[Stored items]
- - -

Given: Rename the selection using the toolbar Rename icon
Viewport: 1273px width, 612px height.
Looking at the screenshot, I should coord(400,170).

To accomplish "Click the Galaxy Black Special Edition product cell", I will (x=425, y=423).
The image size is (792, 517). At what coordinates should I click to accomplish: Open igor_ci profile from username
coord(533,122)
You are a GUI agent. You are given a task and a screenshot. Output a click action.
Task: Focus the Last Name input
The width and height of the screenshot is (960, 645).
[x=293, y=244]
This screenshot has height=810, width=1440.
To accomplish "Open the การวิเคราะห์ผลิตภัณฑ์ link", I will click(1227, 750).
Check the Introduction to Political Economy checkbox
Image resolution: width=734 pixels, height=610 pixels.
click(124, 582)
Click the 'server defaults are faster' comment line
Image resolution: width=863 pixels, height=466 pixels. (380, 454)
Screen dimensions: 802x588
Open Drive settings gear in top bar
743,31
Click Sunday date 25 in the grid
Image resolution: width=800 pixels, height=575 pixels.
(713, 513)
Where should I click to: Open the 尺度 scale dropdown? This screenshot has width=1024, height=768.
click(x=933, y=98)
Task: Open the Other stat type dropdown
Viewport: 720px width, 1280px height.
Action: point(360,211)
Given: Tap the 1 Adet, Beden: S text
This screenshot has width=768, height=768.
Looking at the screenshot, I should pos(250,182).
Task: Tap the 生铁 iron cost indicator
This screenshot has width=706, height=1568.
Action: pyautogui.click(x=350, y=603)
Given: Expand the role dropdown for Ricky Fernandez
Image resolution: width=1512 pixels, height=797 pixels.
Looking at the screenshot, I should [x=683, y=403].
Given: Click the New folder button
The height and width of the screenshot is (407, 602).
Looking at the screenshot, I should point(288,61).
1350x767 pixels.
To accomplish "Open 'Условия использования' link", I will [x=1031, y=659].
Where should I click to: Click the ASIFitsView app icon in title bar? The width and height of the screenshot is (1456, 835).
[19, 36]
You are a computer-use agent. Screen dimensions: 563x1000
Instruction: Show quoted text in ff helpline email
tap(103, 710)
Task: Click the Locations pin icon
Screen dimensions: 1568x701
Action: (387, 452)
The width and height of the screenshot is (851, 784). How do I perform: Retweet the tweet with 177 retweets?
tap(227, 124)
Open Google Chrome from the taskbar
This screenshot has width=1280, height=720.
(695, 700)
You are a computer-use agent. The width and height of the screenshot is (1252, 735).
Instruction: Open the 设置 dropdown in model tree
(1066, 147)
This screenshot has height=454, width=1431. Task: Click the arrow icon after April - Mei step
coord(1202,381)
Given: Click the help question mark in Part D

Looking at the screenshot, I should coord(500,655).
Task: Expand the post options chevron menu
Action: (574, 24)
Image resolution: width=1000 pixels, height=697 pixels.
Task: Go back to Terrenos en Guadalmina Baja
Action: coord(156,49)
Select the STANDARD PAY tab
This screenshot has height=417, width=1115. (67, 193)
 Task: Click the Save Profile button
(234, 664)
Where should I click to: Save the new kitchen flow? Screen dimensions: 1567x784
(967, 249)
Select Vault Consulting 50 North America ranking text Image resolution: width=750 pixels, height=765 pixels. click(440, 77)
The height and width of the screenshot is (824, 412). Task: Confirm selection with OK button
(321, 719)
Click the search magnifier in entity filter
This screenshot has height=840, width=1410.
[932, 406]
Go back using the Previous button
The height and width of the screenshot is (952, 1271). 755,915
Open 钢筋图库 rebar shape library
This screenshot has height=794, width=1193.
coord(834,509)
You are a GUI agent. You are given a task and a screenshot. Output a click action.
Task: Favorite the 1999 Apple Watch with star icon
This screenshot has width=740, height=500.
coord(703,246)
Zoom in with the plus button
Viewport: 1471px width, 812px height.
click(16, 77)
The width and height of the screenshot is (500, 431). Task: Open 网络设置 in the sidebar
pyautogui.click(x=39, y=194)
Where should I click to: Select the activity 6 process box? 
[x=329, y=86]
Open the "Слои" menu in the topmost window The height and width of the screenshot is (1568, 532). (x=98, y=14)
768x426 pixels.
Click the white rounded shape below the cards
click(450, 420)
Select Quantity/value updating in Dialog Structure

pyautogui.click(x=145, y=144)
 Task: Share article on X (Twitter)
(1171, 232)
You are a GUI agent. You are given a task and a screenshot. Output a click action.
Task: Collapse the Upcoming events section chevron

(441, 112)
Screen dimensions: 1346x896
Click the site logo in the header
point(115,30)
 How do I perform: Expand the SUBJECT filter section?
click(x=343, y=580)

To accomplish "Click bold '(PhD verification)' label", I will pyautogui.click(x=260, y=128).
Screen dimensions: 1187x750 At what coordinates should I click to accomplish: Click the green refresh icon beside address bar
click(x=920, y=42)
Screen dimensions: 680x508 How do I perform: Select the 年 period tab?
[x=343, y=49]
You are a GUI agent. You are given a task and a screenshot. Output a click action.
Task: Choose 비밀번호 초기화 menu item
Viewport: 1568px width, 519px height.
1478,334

- - -

Check each line of the entries for the string "computer". Copy the lines that have it.

You are a computer-use agent. Screen dimensions: 563x1000
You are a computer-use agent. The width and height of the screenshot is (1252, 735).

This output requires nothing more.